Épicure ou l’économie du bonheur

, par Bertrand Rolin

Épicure ou l’économie du bonheur
Étienne Helmer et Épicure
Le Passager clandestin, 2013
96 pages, 8 €

« Inassouvissable, non le ventre, comme on le dit souvent, mais l’opinion fausse que l’on se fait de l’assouvissement illimité du ventre . »
Sentence vaticane n°59

On doit à Serge Latouche la création de la nouvelle collection « Les précurseurs de la décroissance », aux éditions Le Passager clandestin. Louable projet que de présenter ces auteur·e·s qui, par la convergence de leur pensée, constituent les racines du projet politique de la décroissance. Louable projet également, que l’ambition d’encadrer cet exercice par un format unique et accessible à tou·te·s : une présentation en seulement une quarantaine de pages discutant l’apport de l’auteur·e à la pensée de la décroissance suivie d’une trentaine de pages d’extraits offrant un accès direct à l’auteur·e. Le résultat est un ouvrage concis, percutant et qui constitue une excellente porte d’entrée à la pensée d’auteur·e·s classiques ou moins connu·e·s (1).

Professeur de philosophie à l’université de Porto Rico, spécialiste de la pensée économique antique (2), Étienne Helmer signe le second ouvrage de cette collection, consacré à Épicure et à son école de pensée. Inscrire l’épicurisme parmi les sources de la décroissance procède d’un mouvement de redécouverte et de valorisation de la pensée d’Épicure. Cela suppose de faire le deuil de sa (fausse) réputation de sympathique jouisseur débauché, si proche de nos modèles post-soixante-huitards. L’éthique d’Épicure reconnaît le plaisir comme bien souverain et la douleur, souffrance du corps ou trouble de l’âme, comme le mal à éviter. Le comportement qu’il est juste de suivre est déterminé par un calcul des plaisirs et des peines. Mais l’excès de luxe, de jouissance ou de nourriture est superflu et n’ajoute rien au plaisir de l’absence de douleur.
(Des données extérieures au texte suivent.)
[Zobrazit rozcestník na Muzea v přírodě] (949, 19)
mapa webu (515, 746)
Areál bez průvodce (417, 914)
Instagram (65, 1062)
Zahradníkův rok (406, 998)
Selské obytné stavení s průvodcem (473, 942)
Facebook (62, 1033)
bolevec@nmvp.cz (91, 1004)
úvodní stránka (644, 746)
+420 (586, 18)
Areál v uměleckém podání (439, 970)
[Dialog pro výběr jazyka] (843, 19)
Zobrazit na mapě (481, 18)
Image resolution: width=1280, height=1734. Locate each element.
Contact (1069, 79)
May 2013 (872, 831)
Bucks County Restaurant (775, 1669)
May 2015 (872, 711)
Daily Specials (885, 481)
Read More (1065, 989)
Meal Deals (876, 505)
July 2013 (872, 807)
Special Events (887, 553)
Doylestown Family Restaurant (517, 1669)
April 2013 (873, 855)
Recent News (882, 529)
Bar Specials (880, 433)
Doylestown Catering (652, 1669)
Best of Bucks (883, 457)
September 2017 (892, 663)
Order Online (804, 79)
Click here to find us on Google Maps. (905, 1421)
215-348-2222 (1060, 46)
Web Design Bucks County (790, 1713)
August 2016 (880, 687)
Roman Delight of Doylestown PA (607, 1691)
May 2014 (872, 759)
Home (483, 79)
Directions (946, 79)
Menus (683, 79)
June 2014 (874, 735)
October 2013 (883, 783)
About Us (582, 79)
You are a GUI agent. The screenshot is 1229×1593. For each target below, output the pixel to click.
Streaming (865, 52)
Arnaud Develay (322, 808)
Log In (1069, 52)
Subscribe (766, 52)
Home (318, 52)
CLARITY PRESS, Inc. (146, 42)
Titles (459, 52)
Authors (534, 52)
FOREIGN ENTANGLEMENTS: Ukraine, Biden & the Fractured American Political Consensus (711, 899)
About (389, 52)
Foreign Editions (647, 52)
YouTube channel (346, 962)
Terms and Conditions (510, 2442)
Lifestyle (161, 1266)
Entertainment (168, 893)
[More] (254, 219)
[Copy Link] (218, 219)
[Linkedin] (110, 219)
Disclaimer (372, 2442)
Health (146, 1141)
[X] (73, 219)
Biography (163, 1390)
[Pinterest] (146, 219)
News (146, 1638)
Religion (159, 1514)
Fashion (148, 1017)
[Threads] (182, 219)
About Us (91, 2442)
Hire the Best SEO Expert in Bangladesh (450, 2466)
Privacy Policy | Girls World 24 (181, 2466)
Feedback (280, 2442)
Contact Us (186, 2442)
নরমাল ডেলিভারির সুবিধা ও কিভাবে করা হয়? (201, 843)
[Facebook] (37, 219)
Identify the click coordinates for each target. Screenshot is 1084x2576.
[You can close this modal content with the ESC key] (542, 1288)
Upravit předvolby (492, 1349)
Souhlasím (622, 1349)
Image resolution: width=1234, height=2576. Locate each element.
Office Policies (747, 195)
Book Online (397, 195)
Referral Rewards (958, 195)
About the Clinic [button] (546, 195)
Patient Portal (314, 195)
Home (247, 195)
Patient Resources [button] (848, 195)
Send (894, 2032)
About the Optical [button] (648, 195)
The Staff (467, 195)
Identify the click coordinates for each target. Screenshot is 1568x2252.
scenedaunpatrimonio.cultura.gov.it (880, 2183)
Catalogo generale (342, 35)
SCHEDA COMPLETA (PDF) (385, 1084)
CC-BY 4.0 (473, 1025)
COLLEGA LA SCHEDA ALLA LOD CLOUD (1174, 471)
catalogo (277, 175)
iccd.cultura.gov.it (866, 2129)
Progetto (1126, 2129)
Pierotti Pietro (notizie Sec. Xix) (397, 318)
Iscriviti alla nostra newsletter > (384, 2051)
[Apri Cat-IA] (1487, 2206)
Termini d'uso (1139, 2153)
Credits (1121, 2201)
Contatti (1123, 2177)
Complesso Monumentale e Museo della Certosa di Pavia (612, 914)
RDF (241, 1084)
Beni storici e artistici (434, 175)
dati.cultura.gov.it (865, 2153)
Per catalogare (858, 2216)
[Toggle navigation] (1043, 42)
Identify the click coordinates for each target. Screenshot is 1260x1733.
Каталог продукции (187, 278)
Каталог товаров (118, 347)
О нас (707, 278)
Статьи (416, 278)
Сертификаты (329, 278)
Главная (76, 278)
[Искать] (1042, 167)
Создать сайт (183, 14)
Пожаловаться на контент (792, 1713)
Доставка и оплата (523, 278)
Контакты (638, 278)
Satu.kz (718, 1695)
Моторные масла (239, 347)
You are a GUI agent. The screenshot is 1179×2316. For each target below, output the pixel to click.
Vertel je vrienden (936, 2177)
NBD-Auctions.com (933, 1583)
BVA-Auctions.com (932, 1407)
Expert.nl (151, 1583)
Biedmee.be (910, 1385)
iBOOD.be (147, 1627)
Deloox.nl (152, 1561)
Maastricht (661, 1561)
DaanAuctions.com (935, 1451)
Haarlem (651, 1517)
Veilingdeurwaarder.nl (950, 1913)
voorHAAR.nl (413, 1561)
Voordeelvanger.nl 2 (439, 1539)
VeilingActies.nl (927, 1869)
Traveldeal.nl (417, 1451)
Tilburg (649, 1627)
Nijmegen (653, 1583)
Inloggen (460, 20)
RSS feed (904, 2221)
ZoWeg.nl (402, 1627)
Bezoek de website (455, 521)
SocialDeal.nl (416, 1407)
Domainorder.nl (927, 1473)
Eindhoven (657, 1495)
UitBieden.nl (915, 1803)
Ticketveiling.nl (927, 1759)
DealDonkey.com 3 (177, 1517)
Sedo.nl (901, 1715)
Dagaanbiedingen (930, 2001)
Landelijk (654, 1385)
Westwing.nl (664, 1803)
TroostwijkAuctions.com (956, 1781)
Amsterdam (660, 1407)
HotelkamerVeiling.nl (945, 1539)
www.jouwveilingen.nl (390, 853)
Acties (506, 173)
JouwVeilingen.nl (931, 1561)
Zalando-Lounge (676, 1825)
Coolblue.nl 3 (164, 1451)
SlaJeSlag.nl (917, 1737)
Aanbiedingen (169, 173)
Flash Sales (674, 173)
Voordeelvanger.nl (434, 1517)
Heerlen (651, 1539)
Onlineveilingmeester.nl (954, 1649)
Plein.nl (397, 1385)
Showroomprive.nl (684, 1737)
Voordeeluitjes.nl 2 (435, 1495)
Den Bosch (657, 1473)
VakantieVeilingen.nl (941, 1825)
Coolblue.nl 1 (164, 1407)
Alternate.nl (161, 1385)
La vie d’Épicure fut d’ailleurs plutôt ascétique, conforme en cela à sa doctrine de frugalité, d’auto-connaissance et d’autolimitation à la satisfaction de ses désirs naturels et nécessaires, pour le corps comme pour l’âme.

Étienne Helmer met en valeur la richesse de l’enseignement des épicurien·ne·s en matière économique et les pistes qu’il ouvre pour une perspective décroissante. Lucrèce comme Diogène d’Oenoanda insistent sur le fait que la limitation et la discipline des désirs concernent également l’expansion économique et le développement technique. La richesse n’est pas interdite en elle-même et peut se révéler utile. Mais elle devient dangereuse et contre nature dès lors qu’elle conduit à une inflation des désirs : « Rien n’est suffisant pour qui pense que le suffisant est peu. »

Étienne Helmer reconnaît enfin dans cette doctrine une économie du don qui fonctionne au sein de la communauté épicurienne comme une forme de régulation fondée sur l’amitié. Évidemment, l’origine esclavagiste d’une grande partie du travail sous l’Antiquité relativise ce modèle. Mais ce n’est pas la seule réserve que le/la lecteur/rice pourra avoir. Ce don qui gratifie le sage au sein de la communauté paraît trop unilatéral dans les rares sources mises en appui de la démonstration. Si cette pensée doit devenir modèle dans notre monde contemporain, qui est le/la sage qui bénéficie de cette gratification communautaire ? L’intellectuel·le ? Le/la professeur·e d’université ? Peut-on toujours parler d’autonomie et d’égalité lorsque le/la sage s’apparente à un·e gourou ?

(1) Le premier ouvrage, par Serge Latouche, donne à découvrir Jacques Ellul, les suivants Léon Tolstoï, Jean Giono, Joseph Lanza del Vasto et Charles Fourier.

(2) Il a publié La Part du bronze. Platon et l’économie (Paris, Vrin, 2010) ainsi qu’une traduction commentée du livre II de La République (Paris, Ellipses, 2006).